“We are excited to officially be up and running, but this isn’t the finish line. It’s merely the end of the first leg of the marathon — there is still quite a bit to be done to get where we want to be,” said Marc Austin, PhD, associate provost and dean of Augusta University Online.
“When we announced Augusta University Online last year, our goal was to become both an extension of the university and a model of best practice in online education. I am so proud of what the team and our amazing faculty have been able to accomplish for each of these programs, and I am confident that when the first class launches in August, we will have a set of programs that makes our first students feel like they are truly a part of Augusta University, and the quality and personalization will be that online ‘experience like no other.’”
The Augusta University Online staff has been working closely with the faculty and staffs of the Institute of Public and Preventive Health, the School of Computer and Cyber Sciences and the College of Education and Human Development to design each curriculum to ensure the quality of instruction and student experience exceeds national standards. With the vital input from the current faculty and staffs of each department, Augusta University Online students will be guaranteed a quality online experience with access to the same faculty as those attending in-person classes.
“As the saying goes, it has taken a village to get to this point in the process, and our staff is extremely grateful for everyone from Human Resources, IT, Admissions, the faculty and more that have supported the creation of something this complex,” said Cristina Raecke, assistant vice president for strategic marketing and enrollment management.
“We are working as a team to create new capabilities, processes and resources that were not present at Augusta University until recently. All of this will help AU reach more Georgians and more people beyond the CSRA, while also strengthening the resources here in Augusta. We are very excited for where we are, but also where we are going.”
While Augusta University Online will be open to all online learners, there will continue to be a focus to ensure all qualified Georgians who want to earn a quality master’s degree from Augusta University can do so at a great price point, regardless of where in the state they live.
“We were very intentional in the process for choosing what three programs we would launch with, looking at workforce needs here in Augusta, the state of Georgia and beyond, but also looking at national studies pointing to what online students want and need from online programs,” said Corey Vigdor, assistant vice president for online education.
“Augusta University has some of the best faculty I have ever had the pleasure to work with. They have been extremely helpful in providing us the resources needed to build out these curricula, and they are learning new skills, as well. Once we identified what programs we wanted to start with, we work closely with the faculty to design the asynchronous curriculum, ensuring that the quality of the education we offer doesn’t differ from on campus to online. Each of these programs will not only be highly engaging, but will also be taught by the same faculty teaching the in-person programs.”
Two of the most important parts of the process have been identifying and understanding who the online learners are and will be, and then ensuring that there is a good, two-way engagement between the student and the faculty. Austin wants to ensure that Augusta University Online offers online students a sense of belonging, noting that education is a two-way street, not a one-way transaction.
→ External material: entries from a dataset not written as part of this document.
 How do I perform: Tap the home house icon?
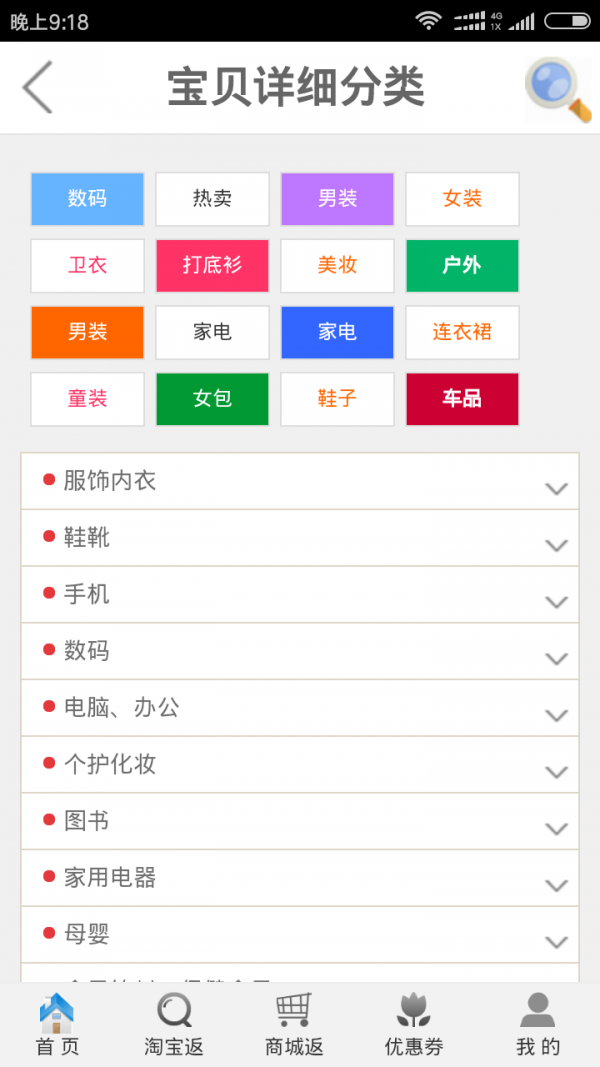click(57, 1012)
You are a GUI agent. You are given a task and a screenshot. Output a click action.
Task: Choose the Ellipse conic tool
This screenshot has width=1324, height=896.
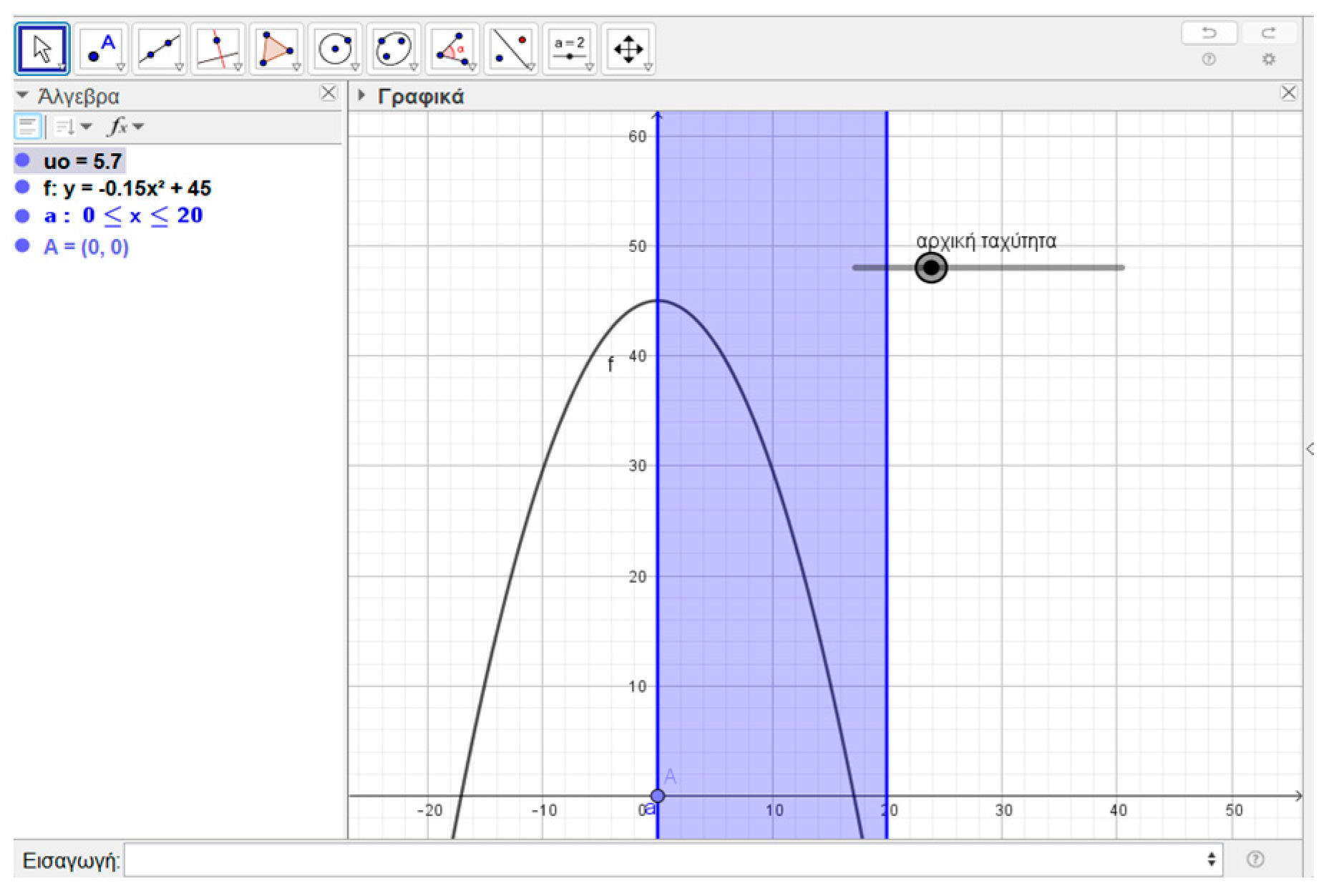click(x=394, y=49)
With this in mind, Austin and his staff engaged the services of Tyton Partners and its Center for Higher Education Transformation — a leader in the field of online program management design — to help define the Augusta University Online strategy and learner population.
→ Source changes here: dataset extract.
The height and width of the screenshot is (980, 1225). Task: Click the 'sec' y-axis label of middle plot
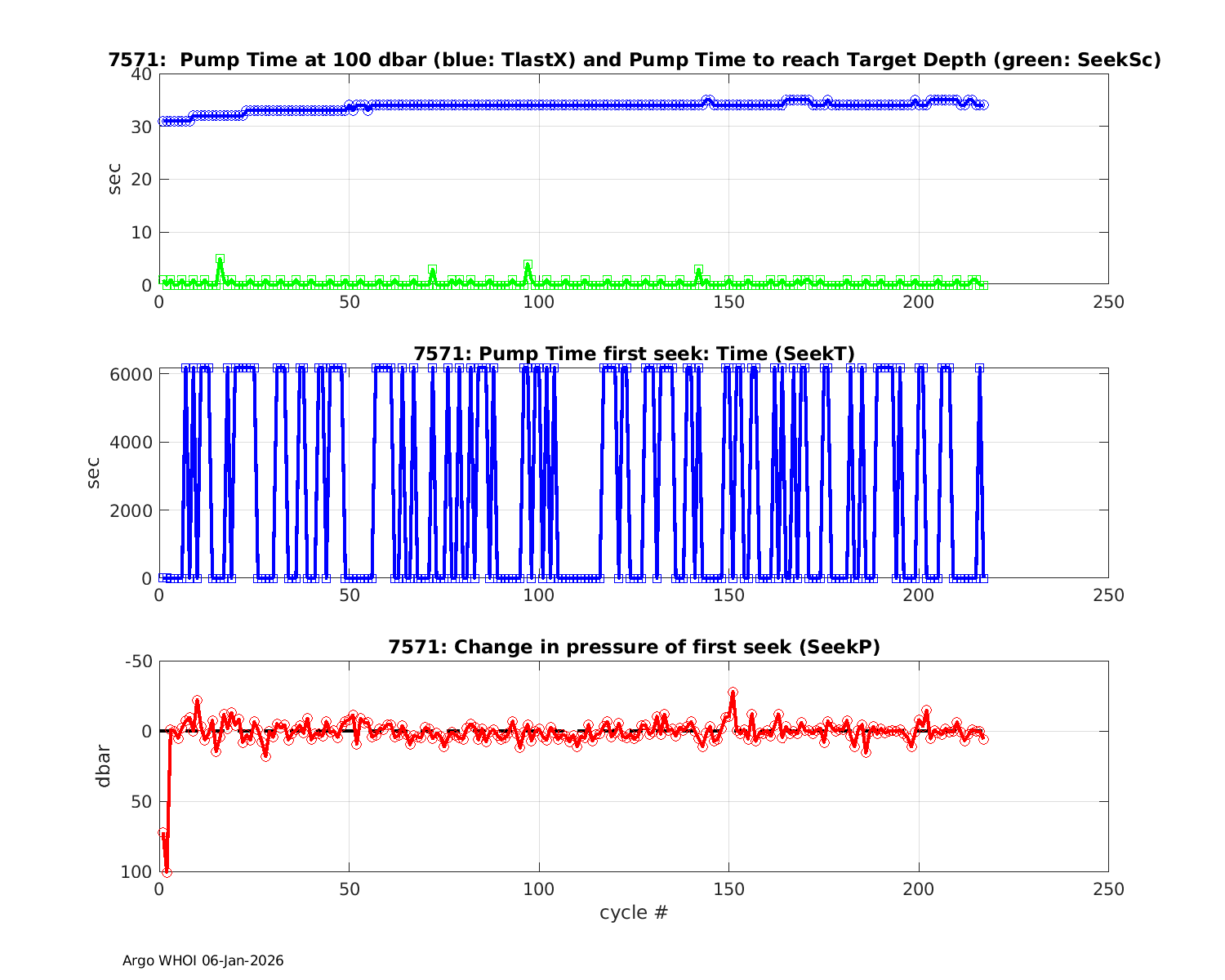[94, 472]
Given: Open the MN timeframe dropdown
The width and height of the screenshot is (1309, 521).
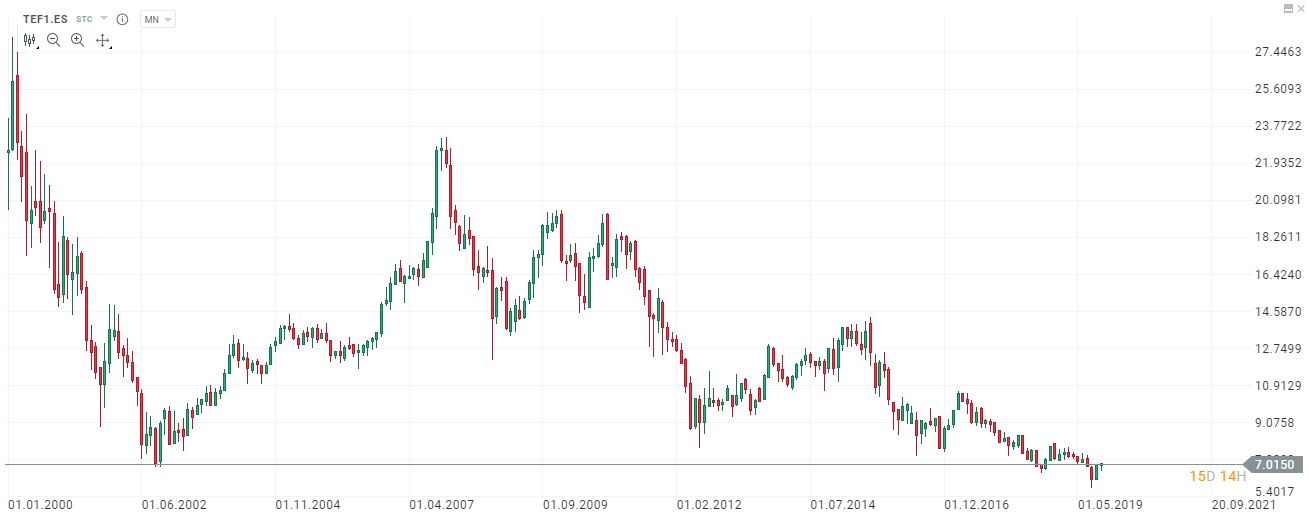Looking at the screenshot, I should (158, 19).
The online learner is generally classified as a non-traditional student. Oftentimes, they are balancing work, home, family and the pursuit of an education. To accommodate this balance, they desire access to learning based around their schedule, that goes beyond the weekly grind of studies and includes looking at the overall academic calendar as quarters vs. semesters, while building upon previously completed sections and making degrees achievable a piece at a time.
“Online learning can feel isolated or distant at times. We need to foster an inclusive model for online learning that makes the student feel connected with and supported by the university and their fellow learners,” Austin said. “This comes from not only participation with faculty and students who come from similar circumstances, but also from a sense of security and support in the learning process. We can help with that sense of security by building wraparound services which embrace the broader concerns that students have outside of the classroom itself. These student support services remove barriers, foster dialogues and ultimately help the learner earn their degree.
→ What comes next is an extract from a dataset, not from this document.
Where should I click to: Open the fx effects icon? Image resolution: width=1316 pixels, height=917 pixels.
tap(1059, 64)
“We call this the connected classroom — connections with faculty, with employers and with each other, all underpinned by a support structure that helps them feel connected.”
In the coming months, Austin hopes to fill four positions that will have an opportunity to make an immediate impact on his team’s work to support students, including director of instructional design, assistant director of instructional design, instructional designer and director of online student support services.